Screen Versions of Lindsay's Work
Film
The first major screen adaptation of Lindsay's literary works was the (1969) Anglo-Australian co-production Age of Consent; adapted from Lindsay's 1935 novel. It was the last full length feature film directed by Michael Powell, and starred James Mason and Helen Mirren. In (1994) Sam Neill played a fictionalised version of Lindsay in John Duigan's Sirens, set and filmed primarily at Lindsay's Faulconbridge home. The film is also notable as the movie debut of Australian supermodel Elle Macpherson.
Television
In 1972 five novels were adapted for TV as part of the Australian Broadcasting Corporation's Norman Lindsay festival. These were Halfway to Nowhere (adapted by Cliff Green), Redheap (adapted by Eleanor Witcombe), A Curate in Bohemia (adapted by Michael Boddy), The Cousin from Fiji (adapted by Barbara Vernon) and Dust or Polish (adapted by Peter Kenna).

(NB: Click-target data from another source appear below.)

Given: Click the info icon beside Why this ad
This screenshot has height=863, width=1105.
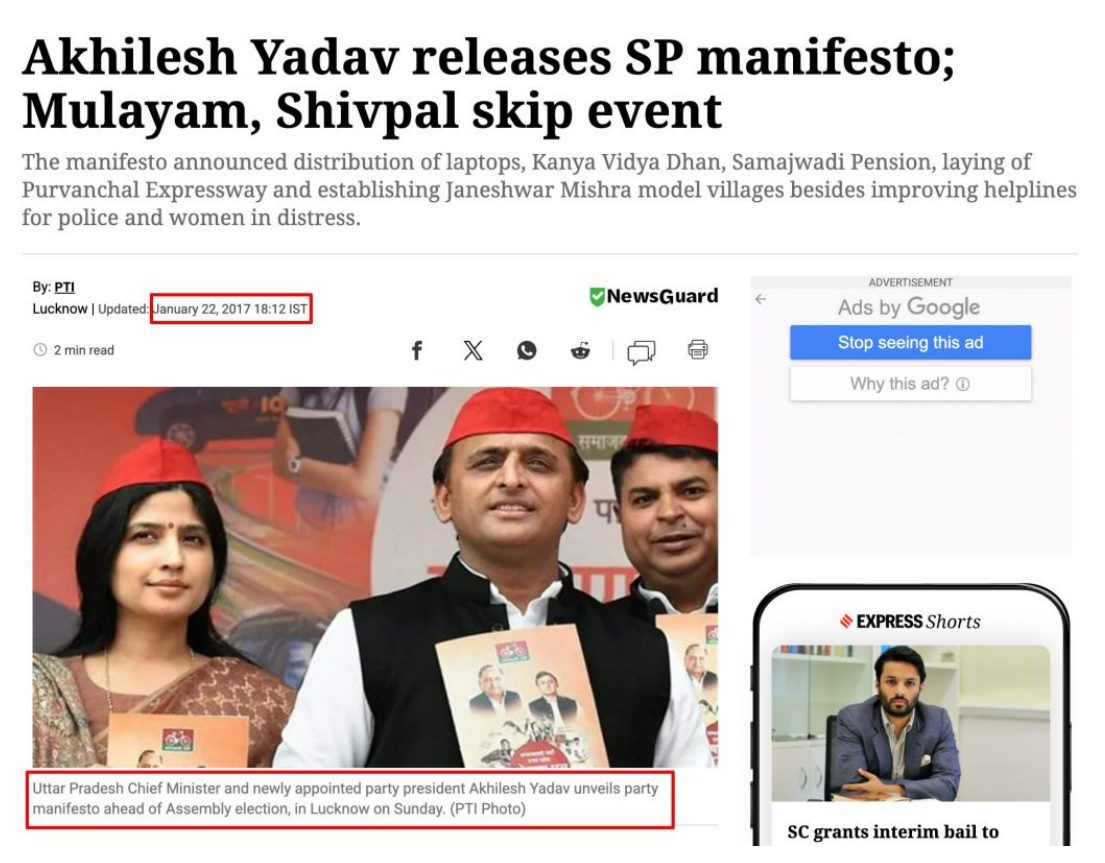Looking at the screenshot, I should [x=963, y=384].
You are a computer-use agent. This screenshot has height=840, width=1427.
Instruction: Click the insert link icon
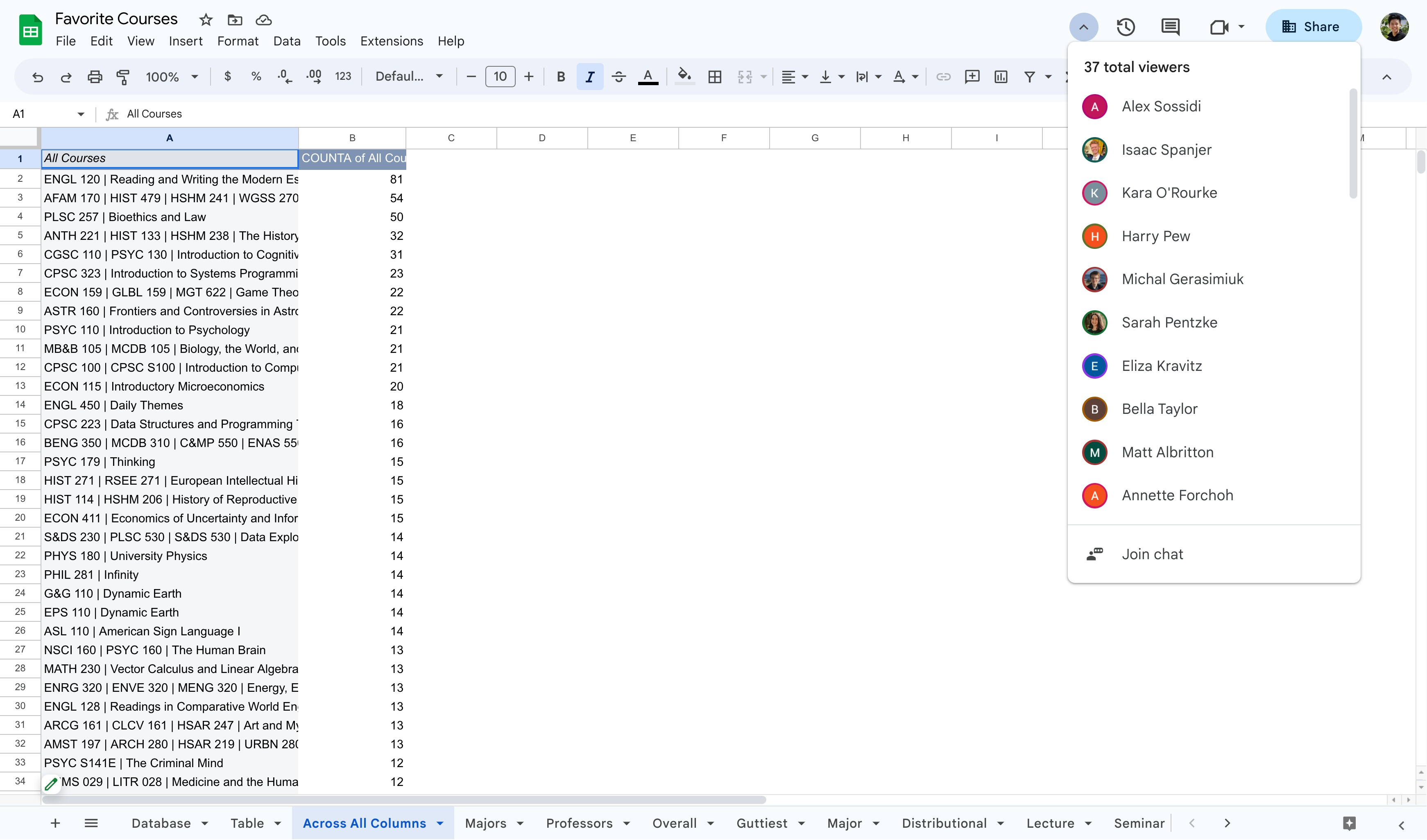tap(943, 77)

Searches of the ABC's TARA Online television database and the collection database of the National Film & Sound Archive (conducted 4 Mar. 2009) failed to return any results for these programs. Regrettably, many videotaped ABC programs, series (e.g. Certain Women) and program segments from the late 1960s and early 1970s were subsequently erased as part of an ill-considered economy drive. Although the recent closure of ABC Sydney's Gore Hill studios uncovered considerable quantities of film and video footage long thought to have been lost (e.g. the complete The Aunty Jack Show), the absence of any reference on the TARA or NFSA databases and the paucity of citations elsewhere (e.g. IMDb) suggest that the master recordings of these programs may no longer exist. Unfortunately, the first broadcasts of these programs also predated the advent of affordable domestic videocassette recorders in Australia (which did not come into widespread household use until the late 1970s) so it fairly unlikely that any domestically recorded off-air copies exist.